## TASK GOAL
Wherever the line that contains "Image resolution: width=1242" falls, repeat it and the lines after it exactly until the records end, without any pictures.

....................

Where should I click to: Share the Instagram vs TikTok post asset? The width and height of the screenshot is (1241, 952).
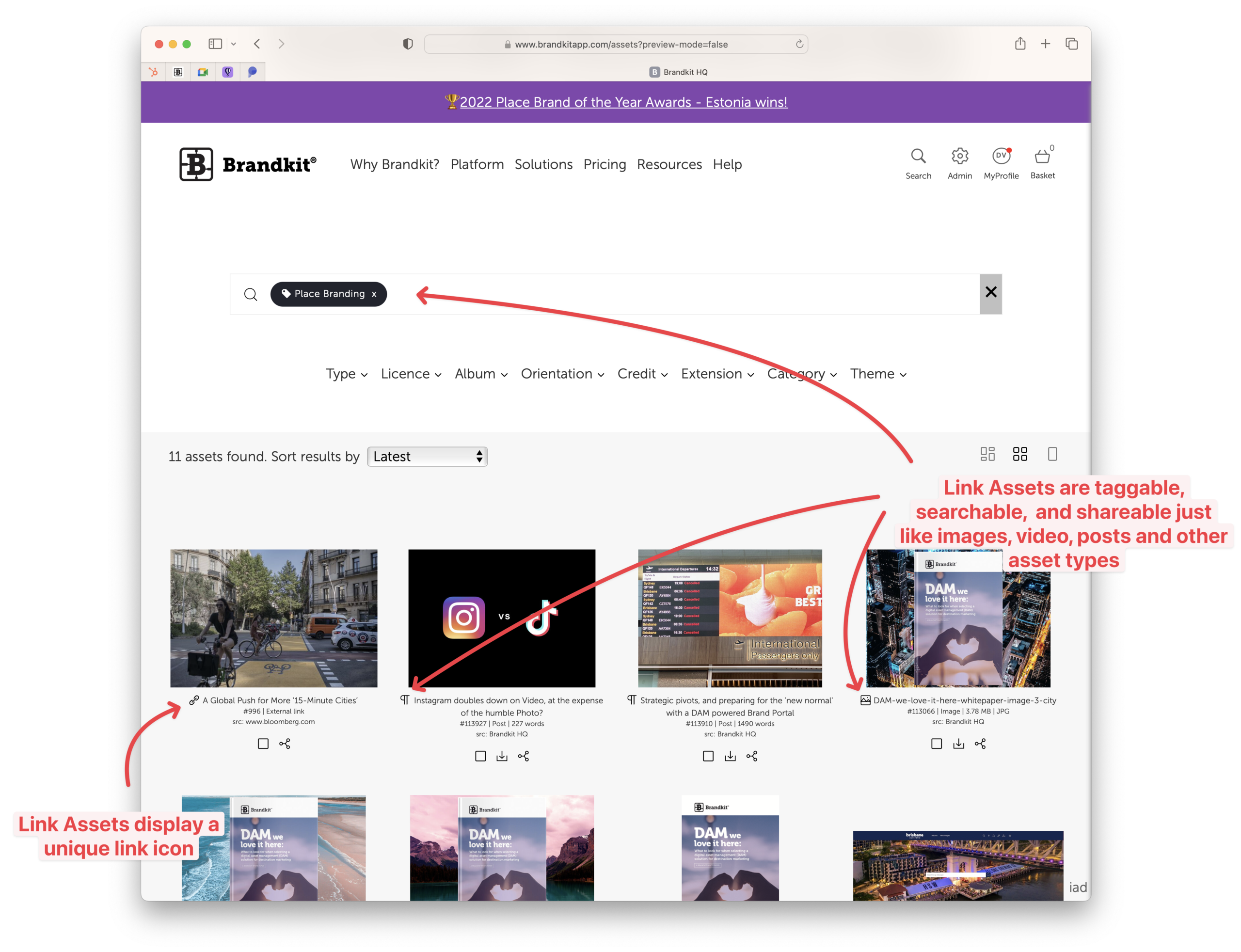click(523, 756)
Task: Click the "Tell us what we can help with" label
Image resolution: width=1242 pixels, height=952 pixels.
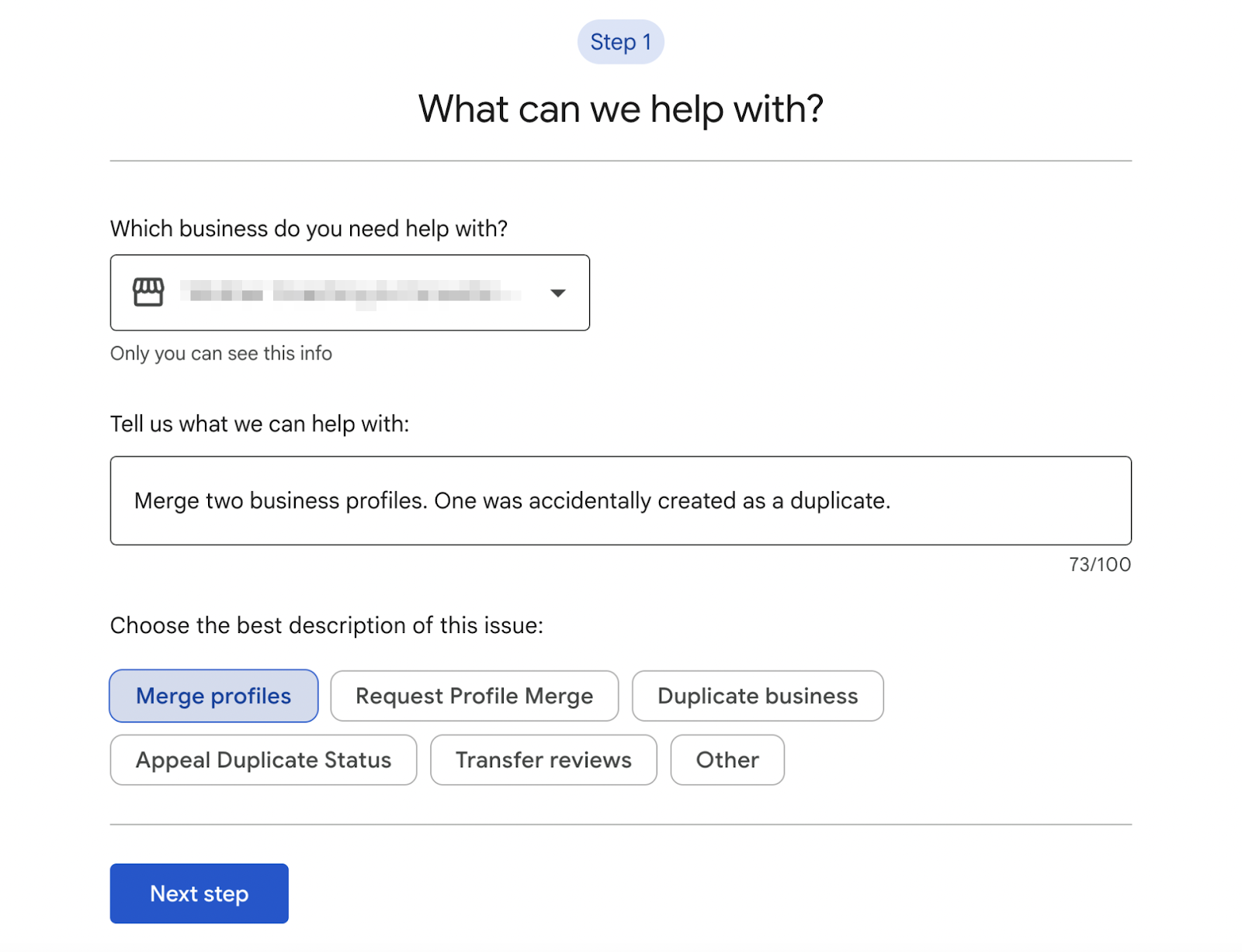Action: pyautogui.click(x=259, y=424)
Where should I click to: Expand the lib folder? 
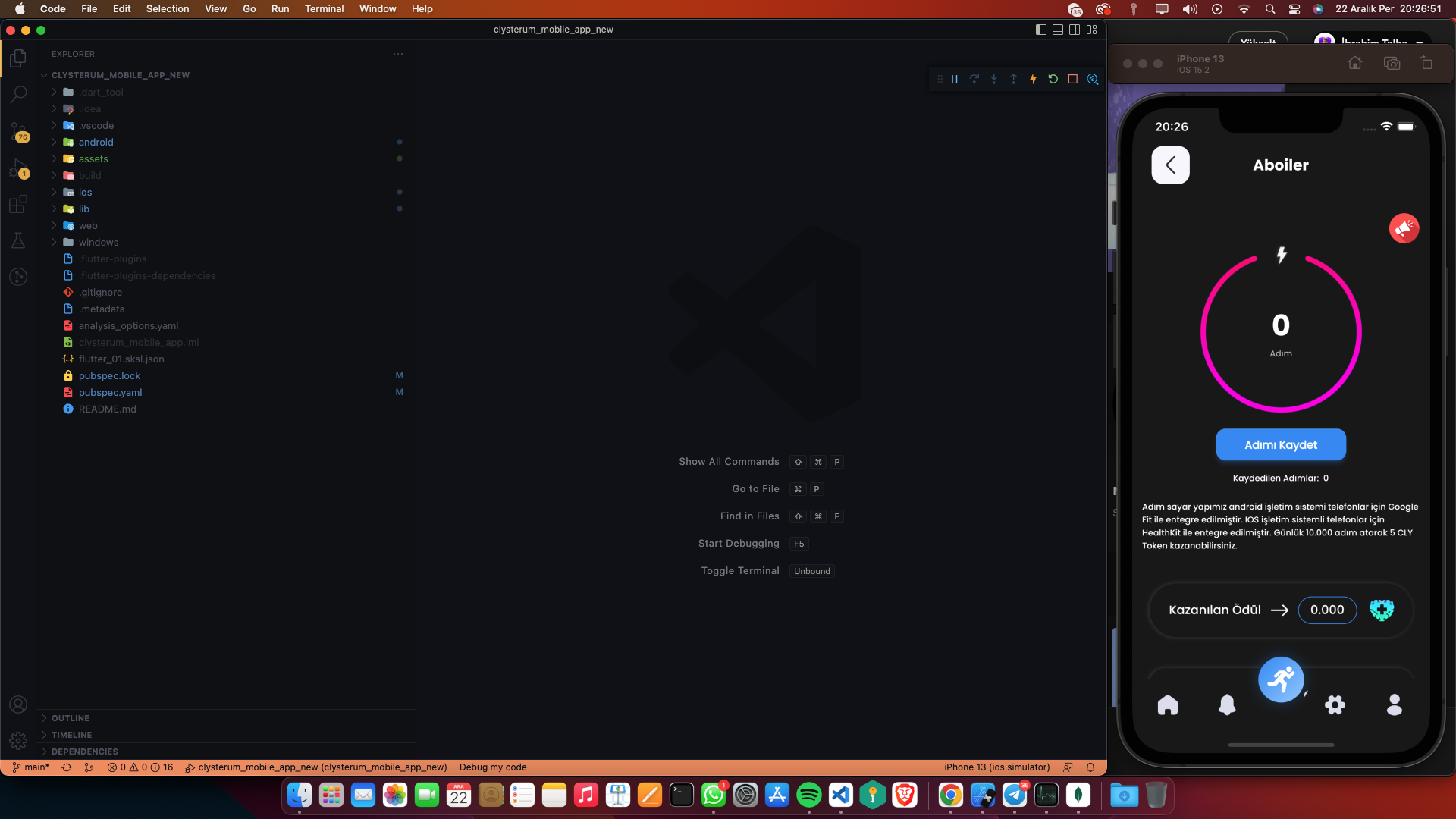(83, 209)
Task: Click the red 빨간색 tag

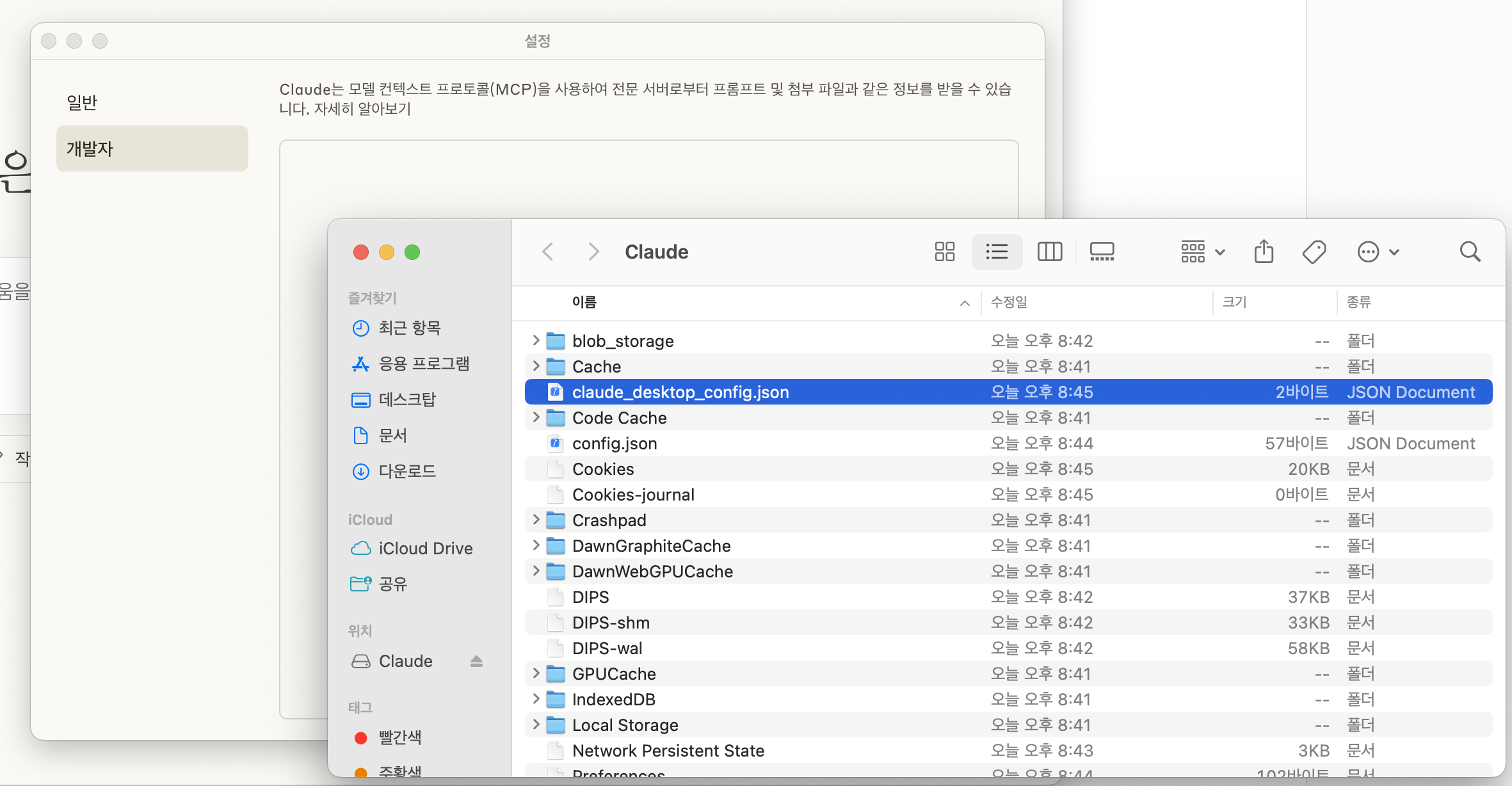Action: pyautogui.click(x=399, y=737)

....................

## SOLUTION TO THIS PROBLEM
Image resolution: width=1242 pixels, height=952 pixels.
Action: pyautogui.click(x=259, y=424)
Where should I click to: Expand the lib folder? 
(83, 209)
Task: Click the red 빨간색 tag

Action: pyautogui.click(x=399, y=737)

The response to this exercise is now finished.